Menjadi persoalan yang serius manakala tempat tujuan wisata sudah "dikuasai" oleh para turis, khususnya turis mancanegara. Ia berperilaku seolah "bebas berbuat" di tempat destinasi wisata yang mendatangkan devisa bagi negara. Seperti di Bali misalnya, sangat biasa melihat perilaku yang "jelas-jelas" kurang sesuai dengan  budaya ke-Timuran. Sebenarnya, bila perilaku tertentu tersebut sesuai dengan konteks-nya bisa jadi masih dalam batas ditoleransi, misal ketika mereka hanya mengenakan "dalaman" saja ketika berada di pantai. Namun kalau sudah dengan leluasa berperilaku "serba" bikini, di manapun mereka berada dan melakukan interaksi baik dengan warga pribumi maupun sesama turis.

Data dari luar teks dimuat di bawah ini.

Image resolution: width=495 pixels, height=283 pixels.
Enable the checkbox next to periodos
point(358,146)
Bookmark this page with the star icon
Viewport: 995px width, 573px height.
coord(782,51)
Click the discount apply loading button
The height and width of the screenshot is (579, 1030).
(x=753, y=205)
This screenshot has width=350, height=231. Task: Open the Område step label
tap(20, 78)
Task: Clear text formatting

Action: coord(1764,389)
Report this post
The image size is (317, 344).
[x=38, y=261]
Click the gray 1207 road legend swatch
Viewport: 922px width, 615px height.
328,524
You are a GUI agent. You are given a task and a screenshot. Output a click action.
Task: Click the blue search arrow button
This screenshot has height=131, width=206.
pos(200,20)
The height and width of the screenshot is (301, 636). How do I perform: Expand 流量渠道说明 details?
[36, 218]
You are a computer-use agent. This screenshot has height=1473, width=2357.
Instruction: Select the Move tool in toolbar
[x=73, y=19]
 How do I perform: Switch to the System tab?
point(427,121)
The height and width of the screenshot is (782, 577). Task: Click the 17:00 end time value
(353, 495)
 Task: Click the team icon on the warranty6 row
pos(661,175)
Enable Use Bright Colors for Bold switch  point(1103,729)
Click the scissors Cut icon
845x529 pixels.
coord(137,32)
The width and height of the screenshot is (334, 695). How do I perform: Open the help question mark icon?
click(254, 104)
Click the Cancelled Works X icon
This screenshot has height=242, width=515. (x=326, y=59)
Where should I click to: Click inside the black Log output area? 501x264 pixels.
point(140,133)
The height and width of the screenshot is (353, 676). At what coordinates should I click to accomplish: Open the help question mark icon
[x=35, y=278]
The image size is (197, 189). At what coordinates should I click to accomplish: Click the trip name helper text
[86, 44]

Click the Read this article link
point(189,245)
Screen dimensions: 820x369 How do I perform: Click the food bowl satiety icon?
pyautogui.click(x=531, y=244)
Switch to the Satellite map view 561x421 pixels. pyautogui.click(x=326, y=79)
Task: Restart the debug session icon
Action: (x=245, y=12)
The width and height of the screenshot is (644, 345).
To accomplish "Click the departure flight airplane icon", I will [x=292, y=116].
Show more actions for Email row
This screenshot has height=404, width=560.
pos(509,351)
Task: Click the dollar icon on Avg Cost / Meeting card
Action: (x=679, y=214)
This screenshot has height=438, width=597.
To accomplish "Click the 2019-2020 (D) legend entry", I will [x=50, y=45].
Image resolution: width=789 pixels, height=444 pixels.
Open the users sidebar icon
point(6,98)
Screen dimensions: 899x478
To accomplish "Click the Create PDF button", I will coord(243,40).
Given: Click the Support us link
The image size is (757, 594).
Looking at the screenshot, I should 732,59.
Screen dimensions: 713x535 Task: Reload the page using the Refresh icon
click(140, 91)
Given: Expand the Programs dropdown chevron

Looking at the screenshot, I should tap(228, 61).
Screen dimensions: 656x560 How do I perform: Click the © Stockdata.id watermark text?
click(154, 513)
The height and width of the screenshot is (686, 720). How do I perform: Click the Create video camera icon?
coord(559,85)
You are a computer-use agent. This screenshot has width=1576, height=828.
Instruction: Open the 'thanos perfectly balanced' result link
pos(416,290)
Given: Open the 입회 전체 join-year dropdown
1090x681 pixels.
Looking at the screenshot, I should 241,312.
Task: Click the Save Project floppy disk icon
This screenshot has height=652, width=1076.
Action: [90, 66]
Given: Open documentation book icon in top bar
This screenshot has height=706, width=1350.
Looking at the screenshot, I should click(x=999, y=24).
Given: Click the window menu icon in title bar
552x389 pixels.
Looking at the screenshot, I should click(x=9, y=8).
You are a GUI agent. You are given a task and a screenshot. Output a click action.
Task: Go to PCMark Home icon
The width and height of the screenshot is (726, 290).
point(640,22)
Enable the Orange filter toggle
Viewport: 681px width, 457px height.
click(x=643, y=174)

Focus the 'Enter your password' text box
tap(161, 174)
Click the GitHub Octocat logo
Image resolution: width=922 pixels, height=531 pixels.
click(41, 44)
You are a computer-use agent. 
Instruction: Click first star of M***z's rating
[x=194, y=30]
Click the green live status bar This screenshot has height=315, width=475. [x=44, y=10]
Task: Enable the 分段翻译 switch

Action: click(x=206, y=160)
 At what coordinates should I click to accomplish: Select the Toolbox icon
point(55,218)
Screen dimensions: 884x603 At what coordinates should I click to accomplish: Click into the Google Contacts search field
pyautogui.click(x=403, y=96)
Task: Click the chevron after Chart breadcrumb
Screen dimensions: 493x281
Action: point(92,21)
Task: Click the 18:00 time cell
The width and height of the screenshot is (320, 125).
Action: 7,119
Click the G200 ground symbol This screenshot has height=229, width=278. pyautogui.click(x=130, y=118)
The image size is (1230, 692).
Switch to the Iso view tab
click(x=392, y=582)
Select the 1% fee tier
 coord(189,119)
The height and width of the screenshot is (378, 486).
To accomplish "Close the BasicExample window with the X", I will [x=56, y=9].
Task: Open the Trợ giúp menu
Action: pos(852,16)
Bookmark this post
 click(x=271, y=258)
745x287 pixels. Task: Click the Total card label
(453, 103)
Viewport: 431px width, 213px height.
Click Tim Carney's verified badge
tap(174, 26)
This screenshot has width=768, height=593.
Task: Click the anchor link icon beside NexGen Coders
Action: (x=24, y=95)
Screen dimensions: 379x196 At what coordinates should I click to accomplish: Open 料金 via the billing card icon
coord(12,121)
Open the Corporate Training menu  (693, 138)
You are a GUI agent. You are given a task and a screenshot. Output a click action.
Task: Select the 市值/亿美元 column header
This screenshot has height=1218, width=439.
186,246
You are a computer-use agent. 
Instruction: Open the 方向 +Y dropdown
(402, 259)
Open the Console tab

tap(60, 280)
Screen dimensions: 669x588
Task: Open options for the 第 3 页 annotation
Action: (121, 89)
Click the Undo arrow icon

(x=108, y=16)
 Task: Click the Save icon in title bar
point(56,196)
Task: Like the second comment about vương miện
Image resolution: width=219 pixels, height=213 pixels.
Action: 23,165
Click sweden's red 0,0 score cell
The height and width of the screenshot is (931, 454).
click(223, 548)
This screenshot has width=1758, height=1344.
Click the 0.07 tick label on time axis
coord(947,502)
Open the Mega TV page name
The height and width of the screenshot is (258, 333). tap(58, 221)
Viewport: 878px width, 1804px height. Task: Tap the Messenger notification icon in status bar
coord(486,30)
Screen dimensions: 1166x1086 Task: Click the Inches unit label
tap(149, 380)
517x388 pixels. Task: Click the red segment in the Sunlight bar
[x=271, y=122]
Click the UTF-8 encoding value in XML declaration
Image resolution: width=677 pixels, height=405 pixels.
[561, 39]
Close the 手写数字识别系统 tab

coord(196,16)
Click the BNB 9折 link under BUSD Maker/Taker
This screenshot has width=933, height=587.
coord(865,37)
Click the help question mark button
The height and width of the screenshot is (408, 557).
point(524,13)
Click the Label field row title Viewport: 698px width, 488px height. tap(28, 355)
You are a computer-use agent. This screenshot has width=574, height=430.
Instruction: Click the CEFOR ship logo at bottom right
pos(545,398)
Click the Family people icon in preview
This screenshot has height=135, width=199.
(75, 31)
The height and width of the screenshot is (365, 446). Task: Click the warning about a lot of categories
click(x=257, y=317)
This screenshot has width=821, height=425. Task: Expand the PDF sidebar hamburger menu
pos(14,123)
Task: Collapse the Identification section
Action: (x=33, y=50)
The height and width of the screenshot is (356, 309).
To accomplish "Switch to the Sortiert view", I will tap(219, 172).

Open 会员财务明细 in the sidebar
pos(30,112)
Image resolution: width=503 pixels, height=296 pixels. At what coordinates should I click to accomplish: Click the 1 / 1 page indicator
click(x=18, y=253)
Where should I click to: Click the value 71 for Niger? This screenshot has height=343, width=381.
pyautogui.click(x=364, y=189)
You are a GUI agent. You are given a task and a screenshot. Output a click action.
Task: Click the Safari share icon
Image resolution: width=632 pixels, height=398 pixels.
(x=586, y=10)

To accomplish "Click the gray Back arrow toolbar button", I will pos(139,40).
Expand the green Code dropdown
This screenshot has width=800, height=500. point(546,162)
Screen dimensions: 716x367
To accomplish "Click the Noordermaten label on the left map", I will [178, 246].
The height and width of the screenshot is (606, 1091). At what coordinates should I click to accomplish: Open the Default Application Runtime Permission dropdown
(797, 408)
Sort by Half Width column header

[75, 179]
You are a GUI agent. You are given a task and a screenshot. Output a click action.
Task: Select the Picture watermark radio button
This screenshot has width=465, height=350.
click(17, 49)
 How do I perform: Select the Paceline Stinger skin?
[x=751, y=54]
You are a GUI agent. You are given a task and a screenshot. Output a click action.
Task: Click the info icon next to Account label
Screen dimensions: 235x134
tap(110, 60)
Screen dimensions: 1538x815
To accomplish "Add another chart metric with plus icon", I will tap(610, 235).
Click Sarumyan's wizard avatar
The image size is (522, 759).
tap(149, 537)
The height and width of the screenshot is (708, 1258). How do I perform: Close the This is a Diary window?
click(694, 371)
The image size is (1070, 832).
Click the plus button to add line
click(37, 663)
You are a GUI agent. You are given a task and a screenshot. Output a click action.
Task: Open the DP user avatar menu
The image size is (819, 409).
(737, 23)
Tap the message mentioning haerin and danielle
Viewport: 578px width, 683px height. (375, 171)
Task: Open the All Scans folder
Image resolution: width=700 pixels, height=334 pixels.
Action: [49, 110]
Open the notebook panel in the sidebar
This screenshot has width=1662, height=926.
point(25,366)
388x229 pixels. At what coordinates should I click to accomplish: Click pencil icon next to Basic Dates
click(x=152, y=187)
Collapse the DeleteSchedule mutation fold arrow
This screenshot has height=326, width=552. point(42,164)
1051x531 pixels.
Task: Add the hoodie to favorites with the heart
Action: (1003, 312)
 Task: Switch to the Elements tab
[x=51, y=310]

Belum lagi, konon beberapa turis sudah mulai "mengeklusifikan" diri dengan komunitas di tempat-tempat tertentu, hingga merekapun akhirnya terlibat dalam bisnis. Ironisnya, meski kondisi demikian sebenarnya sudah tercium sejak lama, belum ada stakeholder yang mengambil langkah-langkah strategis sehingga apa yang awalnya benih, kemudian mengakar dan tumbuh subur seperti sekarang ini.Â
Bila apa yang dilakukan turis tersebut sudah masuk dalam ranah hukum, maka tidak perlu lagi rasa takut atau gentar menghadapi ulah yang meresahkan tersebut. Namun, sebelum ini diterapkan perlu dipahami adanya fungsi dari hukum pidana sebagai ultimum remedium, yaitu hukum pidana baru digunakan apabila upaya-upaya lain sudah tidak bisa digunakan. Upaya-upaya tersebut misalnya berupa langkah pendekatan secara humanis, mengurai apa yang menjadi sumber masalah dan menyelesaikan secara bijaksana dengan mempertimbangkan asas manfaat dan kearifan lokal.
Keinginan atau adanya political will menjadi penguat upaya untuk menangani masalah ini secara serius. Menko Kemaritiman dan Investasi Luhut Binsar Pandjaitan ikut menanggapi soal maraknya turis asing berulah di Bali. Luhut menegaskan Bali tidak membutuhkan turis asing yang nakal. "Jadi mengenai turis tadi, saya sudah bicara dengan Pak Gubernur Bali (Wayan Koster).Â
Turis-turis yang nakal tidak kami perlukan di Bali," Luhut menegaskan turis nakal itu bisa merusak Bali. Luhut meminta agar jangan sampai Pulau Dewata dikotori oleh turis asing yang berperilaku tidak baik. "Oleh karena itu, turis-turis yang nakal dan dengan penelitian yang cermat oleh polisi maupun aparat terkait, kami akan bisa persona non-grata-kan (negara berhak menolak atau mengusir) dari sini," terangnya, sebagaimana dikutip dari dw.com.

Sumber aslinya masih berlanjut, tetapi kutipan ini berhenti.